The Apartment: Real Space and Time. The white rectilinear walls, Tallis realised, were aspects of that virgin of the sand-dunes whose assumption he had witnessed. The apartment was a box-clock, a cubicular extrapolation of the facial planes of the yantra, the cheekbones of Marilyn Monroe. The annealed walls froze all the rigid grief of the actress. He had come to this apartment in a misguided attempt to prevent her suicide.
Murder. Tallis stood behind the door of the lounge, shielded from the sunlight on the balcony, and considered the white cube of the room.

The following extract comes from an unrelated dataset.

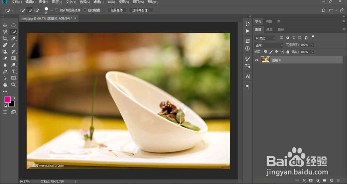Activate the Zoom tool magnifier
The height and width of the screenshot is (184, 347).
(14, 84)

At intervals Karen Novotny moved across it, carrying out a sequence of apparently random acts. Already she was confusing the perspectives of the room, transforming it into a dislocated clock. She noticed Tallis behind the door and walked towards him. Tallis waited for her to leave. Her figure interrupted the junction between the walls in the corner on his right. After a few seconds her presence became an unbearable intrusion into the time-geometry of the room.
Epiphany of this Death. Undisturbed, the walls of the apartment contained the serene face of the film star, the assuaged time of the dunes.
Departure. When Coma called at the apartment Tallis rose from his chair by Karen Novotny’s body. “Are you ready?” she asked. Tallis began to lower the blinds over the windows. “I’ll close these—no-one may come here for a year.” Coma paced around the lounge. “I saw the helicopter this morning—it didn’t land.” Tallis disconnected the telephone behind the white leather desk. “Perhaps Dr. Nathan has given up;” Coma sat down beside Karen Novotny’s body. She glanced at Tallis, who pointed to the corner.
“She was standing in the angle between the walls,” he said. Coma lit a cigarette and then stood up. “What do you mean? Over here?”